FYI, I had difficulty troubleshooting why my Linnstrument stopped responding to MIDI November 2018 (Mac OS 10.13.6). Turns out it was the Korg USB-MIDI driver. From the http://www.rogerlinndesign.com/ls-faqs.html (Linnstrument FAQ (first topic on &quot;Problems&quot; tab)):



> If you're using a Mac and have a USB-MIDI Korg driver earlier than version 1.2.2 in your system, it has a bug that prevents LinnStrument from appearing as a MIDI device on your Mac. The solution is to install the Korg 1.2.2 USB-MIDI driver. Click here to go to the download page, then click the link for the 1.2.2 USB-MIDI driver for mac.
> 2019 update: Korg's 2019 driver version 1.2.5 r2 causes the same problem as above. As of March 6, 2019, Korg hasn't yet fixed the bug, so the only fix is to delete the driver from 'Macintosh HD>Library>Audio>MIDI Drivers' then restart your mac.


----------



## DANIELE (Jul 14, 2019)

Well, I think I'll delay Windows Updates some more. I'll update it as late as possible.


----------



## Solarsentinel (Jul 14, 2019)

DANIELE said:


> Well, I think I'll delay Windows Updates some more. I'll update it as late as possible.

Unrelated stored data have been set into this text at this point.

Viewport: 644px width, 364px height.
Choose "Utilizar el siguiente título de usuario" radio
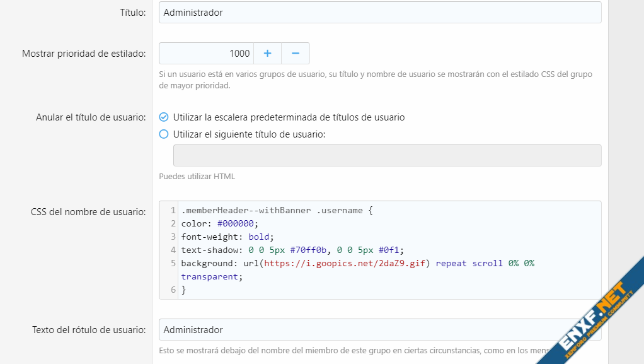click(x=164, y=134)
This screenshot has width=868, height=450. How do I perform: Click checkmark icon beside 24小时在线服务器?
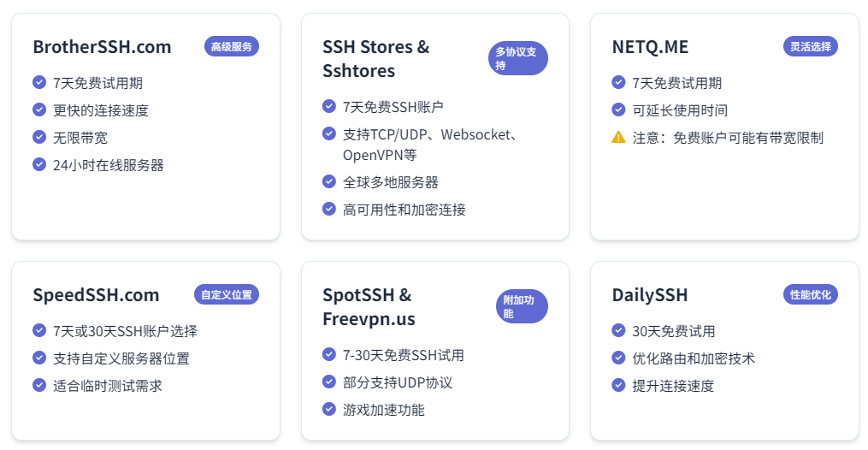point(39,164)
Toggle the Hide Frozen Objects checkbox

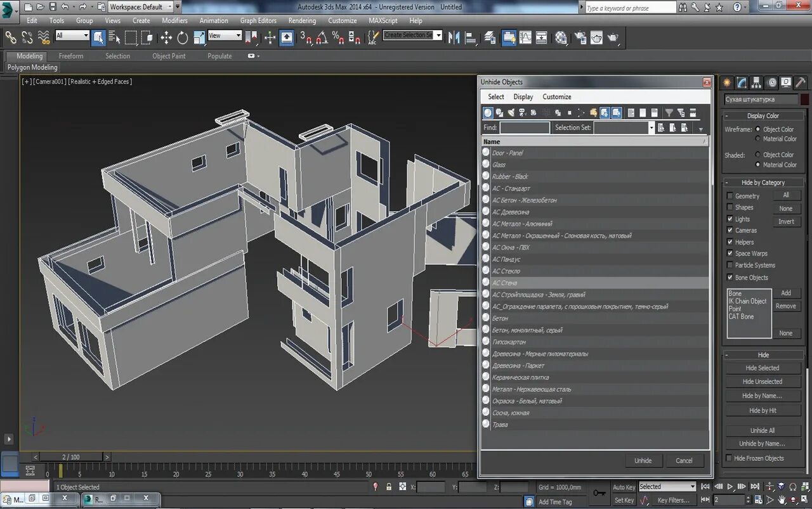point(729,458)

I understand. Because this tend to happened a lot more. For example with a security update on 1809 there was a problem with native instruments usb midi device. Fortunatly Native is far more responsive than KORG to make a patch!
But i agree with your point of view.


----------



## DANIELE (Jul 14, 2019)

Solarsentinel said:


> I understand. Because this tend to happened a lot more. For example with a security update on 1809 there was a problem with native instruments usb midi device. Fortunaltly Native is far more responsive than KORG to make a patch!
> But i agree with your point of view.


 
I know, I had this issue with my S88 MK1. This is why I delay updates. It is very disappointing....


----------



## Solarsentinel (Jul 23, 2019)

Hi all,
Korg has finally updated their midi drivers for win 10 1903 may update. I haven't tried it yet, but here's the link:





Downloads | KORG USB-MIDI Driver - KORG USB-MIDI Driver (for Windows 10) | KORG (USA)

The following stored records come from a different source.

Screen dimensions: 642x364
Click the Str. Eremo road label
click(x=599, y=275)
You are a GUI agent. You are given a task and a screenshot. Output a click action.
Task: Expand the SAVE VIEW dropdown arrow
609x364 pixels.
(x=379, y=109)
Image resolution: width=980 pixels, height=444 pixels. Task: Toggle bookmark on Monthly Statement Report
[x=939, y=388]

株式会社コルグは、音楽を演奏、作曲するためのシンセサイザーやデジタルピアノ(電子ピアノ）、DJ機器、デジタル・レコーダー、エフェクター、チューナーまでさまざまな電子楽器を製造、販売しています。




www.korg.com


----------



## DANIELE (Dec 21, 2019)

Hi all, I finally had to update windows to 1903 and obviously korg drivers stopped working. I installed new drivers and I did what the video in the first post say. Now my NanoPAD and NanoKONTROL2 are working again, the only problem is that I cannot configure them with Korg Kontrol Editor, it doesn't see them and so I have both of them working but I cannot configure them anymore.
I didn't find anything about it using google, are you people able to use KKE? The last version I see on the korg site is from 2016.


----------